> _MATERIAL FOR THE TASK_:
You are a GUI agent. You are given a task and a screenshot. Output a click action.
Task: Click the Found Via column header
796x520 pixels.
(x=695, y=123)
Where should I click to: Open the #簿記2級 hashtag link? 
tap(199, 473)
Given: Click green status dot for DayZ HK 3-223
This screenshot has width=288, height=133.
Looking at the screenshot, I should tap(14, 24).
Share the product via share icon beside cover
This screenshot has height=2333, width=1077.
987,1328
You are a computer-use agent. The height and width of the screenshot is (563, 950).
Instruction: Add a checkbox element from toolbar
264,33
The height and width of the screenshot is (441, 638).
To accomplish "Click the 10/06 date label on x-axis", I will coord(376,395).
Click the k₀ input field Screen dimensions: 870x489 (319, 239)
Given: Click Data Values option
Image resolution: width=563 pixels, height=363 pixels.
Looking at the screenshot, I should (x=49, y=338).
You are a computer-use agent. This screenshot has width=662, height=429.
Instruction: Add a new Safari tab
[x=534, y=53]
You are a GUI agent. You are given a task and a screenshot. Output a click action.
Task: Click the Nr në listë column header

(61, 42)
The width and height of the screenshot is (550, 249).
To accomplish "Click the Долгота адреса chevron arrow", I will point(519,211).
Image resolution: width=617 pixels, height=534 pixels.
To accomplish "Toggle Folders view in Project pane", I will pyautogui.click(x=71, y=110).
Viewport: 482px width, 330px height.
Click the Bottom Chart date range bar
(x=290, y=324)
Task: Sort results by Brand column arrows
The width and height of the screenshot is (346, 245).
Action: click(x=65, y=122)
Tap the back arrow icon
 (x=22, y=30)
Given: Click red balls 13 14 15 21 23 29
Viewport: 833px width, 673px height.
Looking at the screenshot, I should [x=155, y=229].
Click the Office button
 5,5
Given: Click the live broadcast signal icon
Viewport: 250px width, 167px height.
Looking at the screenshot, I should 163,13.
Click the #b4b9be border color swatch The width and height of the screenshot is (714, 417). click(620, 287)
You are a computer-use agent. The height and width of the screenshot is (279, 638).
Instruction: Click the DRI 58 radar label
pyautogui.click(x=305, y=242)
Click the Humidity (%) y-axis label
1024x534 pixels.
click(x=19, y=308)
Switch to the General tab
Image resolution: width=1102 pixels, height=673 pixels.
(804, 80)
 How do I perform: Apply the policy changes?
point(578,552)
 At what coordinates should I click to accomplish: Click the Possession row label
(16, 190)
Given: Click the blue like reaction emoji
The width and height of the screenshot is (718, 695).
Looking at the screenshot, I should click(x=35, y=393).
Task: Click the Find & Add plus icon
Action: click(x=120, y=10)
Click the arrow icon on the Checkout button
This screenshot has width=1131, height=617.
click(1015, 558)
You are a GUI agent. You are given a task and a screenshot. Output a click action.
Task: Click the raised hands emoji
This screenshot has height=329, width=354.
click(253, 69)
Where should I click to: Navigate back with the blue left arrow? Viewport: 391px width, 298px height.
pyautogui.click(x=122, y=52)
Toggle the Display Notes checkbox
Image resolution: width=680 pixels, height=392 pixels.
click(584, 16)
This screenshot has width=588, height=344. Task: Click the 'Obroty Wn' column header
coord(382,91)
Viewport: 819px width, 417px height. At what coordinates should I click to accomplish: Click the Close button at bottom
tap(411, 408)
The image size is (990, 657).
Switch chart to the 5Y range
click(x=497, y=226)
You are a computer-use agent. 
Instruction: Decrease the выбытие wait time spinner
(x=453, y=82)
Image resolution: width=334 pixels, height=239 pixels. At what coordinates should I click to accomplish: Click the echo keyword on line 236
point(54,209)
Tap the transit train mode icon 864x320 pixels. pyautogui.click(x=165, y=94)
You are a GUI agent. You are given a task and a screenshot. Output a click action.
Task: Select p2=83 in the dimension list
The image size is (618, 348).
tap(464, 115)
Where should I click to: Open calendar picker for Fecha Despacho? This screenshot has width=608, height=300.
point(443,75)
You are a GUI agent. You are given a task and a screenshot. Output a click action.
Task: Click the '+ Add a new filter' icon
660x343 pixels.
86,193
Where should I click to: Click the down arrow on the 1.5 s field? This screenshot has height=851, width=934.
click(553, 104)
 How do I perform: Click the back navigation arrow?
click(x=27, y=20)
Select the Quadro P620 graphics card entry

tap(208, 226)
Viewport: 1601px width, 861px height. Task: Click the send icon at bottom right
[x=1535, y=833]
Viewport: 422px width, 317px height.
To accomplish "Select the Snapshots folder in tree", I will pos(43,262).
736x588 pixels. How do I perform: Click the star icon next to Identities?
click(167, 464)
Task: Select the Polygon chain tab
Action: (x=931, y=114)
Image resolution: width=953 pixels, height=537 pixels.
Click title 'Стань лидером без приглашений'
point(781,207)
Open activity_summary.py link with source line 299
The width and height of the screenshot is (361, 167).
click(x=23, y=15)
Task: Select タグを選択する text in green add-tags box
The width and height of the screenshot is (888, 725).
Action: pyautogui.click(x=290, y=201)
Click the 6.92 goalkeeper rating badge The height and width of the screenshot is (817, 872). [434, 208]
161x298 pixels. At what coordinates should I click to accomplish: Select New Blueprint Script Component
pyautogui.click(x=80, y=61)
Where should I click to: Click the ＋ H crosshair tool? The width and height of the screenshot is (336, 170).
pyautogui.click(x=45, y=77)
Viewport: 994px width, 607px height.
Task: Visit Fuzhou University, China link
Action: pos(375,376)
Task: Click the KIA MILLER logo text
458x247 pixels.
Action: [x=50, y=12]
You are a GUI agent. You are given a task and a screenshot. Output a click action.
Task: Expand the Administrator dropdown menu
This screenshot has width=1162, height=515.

> _ABOUT THIS EXERCISE_: Reproduce all lines from the records above that include the word "Toggle".

> _ANSWER TO THE PROBLEM_:
To accomplish "Toggle Folders view in Project pane", I will pyautogui.click(x=71, y=110).
Toggle the Display Notes checkbox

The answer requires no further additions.